[Mailman-Users] Mailman 2.1.6 slowness...?

Sat Jul 16 17:16:42 CEST 2005

Short version -- all good tips; many thanks.  We're investigating them  
all, but as you suggested, we're changing one thing at a time.   
Checking them thoroughly takes a little while, so I probably won't be  
able to report anything intelligent back on our results for a week or  
so (gotta wait for peak usage, for one thing).
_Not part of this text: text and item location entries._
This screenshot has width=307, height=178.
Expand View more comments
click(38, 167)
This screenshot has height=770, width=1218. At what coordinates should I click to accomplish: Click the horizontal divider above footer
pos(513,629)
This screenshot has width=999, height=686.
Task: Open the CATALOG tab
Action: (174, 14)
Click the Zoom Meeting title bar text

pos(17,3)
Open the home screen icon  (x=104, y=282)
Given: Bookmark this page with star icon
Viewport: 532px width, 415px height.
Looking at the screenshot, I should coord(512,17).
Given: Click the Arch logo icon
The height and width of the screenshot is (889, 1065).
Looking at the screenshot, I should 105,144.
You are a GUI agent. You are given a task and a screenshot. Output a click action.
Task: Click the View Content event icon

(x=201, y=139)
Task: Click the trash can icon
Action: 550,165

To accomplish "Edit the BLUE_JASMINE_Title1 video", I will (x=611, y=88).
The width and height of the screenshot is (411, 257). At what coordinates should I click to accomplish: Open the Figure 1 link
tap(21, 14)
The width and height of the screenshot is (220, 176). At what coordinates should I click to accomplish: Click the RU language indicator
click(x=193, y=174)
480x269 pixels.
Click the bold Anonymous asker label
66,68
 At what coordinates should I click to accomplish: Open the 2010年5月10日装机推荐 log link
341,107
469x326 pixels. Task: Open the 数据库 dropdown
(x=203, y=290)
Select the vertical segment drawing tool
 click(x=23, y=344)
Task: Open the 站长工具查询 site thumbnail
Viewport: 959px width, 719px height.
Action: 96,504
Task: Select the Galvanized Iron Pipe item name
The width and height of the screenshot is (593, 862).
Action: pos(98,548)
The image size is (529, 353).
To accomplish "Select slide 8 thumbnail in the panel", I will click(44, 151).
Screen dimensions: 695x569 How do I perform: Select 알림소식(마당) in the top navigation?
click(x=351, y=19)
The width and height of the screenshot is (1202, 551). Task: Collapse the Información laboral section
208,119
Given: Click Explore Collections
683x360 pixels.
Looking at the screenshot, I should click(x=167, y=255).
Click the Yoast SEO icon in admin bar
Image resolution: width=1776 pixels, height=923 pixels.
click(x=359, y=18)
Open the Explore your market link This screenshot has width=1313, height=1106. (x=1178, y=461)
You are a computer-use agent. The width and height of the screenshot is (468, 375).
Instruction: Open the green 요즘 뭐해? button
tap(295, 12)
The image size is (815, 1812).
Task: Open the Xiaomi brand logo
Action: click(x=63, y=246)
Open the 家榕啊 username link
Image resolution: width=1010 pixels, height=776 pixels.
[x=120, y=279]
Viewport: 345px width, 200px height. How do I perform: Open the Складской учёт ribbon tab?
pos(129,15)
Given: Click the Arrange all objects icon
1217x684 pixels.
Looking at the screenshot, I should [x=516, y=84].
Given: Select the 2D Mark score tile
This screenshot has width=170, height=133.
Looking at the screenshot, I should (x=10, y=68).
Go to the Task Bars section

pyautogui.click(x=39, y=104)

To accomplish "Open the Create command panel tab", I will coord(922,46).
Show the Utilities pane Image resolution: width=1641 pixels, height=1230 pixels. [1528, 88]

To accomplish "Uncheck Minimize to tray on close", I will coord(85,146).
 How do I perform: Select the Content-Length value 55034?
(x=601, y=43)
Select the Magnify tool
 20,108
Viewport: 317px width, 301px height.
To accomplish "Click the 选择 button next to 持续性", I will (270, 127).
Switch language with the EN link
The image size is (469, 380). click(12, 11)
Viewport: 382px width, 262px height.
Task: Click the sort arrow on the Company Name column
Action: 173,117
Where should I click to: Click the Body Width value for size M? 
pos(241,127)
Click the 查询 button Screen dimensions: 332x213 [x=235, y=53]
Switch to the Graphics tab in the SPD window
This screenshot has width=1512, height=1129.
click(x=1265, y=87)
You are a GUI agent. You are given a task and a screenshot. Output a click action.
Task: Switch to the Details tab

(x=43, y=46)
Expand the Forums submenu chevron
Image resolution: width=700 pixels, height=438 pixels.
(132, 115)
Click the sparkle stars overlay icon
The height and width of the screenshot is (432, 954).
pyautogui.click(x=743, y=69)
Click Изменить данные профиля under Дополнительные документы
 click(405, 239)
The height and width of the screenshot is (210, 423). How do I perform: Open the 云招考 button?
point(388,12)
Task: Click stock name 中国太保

A few more detailed remarks below.

On Jul 16, 2005, at 9:51 AM, Brad Knowles wrote:

>>  Ah -- thanks for clarifying.  This is not really what is implied in  
>> the
>>  FAQ  
>> (http://www.python.org/cgi-bin/faqw-mm.py? 
>> req=show&file=faq04.012.htp)
>>  -- I read it to  imply that mailman is grouping messages to the MTA  
>> by
>>  domain in order to boost minimum number of deliveries to a given  
>> target
>>  domain.
>
> 	No.  He's talking about the network bandwidth that will be used
> by the MTA, once it has accepted all the messages and recipients from
> Mailman.  The MTA is forced to send no more than X recipients to a
> given target site, because no more than X recipients exist at that
> site.

Gotcha -- I understand that.

But the inference that I made was that if mailman did not group domains  
together in the 1000 member list shown in the example, then his numbers  
are not necessarily accurate.  Specifically, mails to @example.com may  
not be conveniently lumped into 1 or 2 transfers to the MTA -- in a  
worst case, they may be spread out across 1000/SMTP_MAX_RCPTS transfers  
to the MTA.  In this case, the MTA has no way of knowing that they are,  
in fact, the same message, and therefore may have to initiate  
1000/SMTP_MAX_RCPTS connections to the same remote MTA at example.com.   
Or, even if the MTA can tell that they are the same message, due to  
race conditions and/or CPU load, the MTA may be eagerly delivering  
messages to the remote MTA, and therefore still have to initiate  
1000/SMTP_MAX_RCPTS connections to the example.com MTA (e.g., if one  
message is fully sent to example.com's MTA before the next [identical]  
one arrives at the local MTA from mailman).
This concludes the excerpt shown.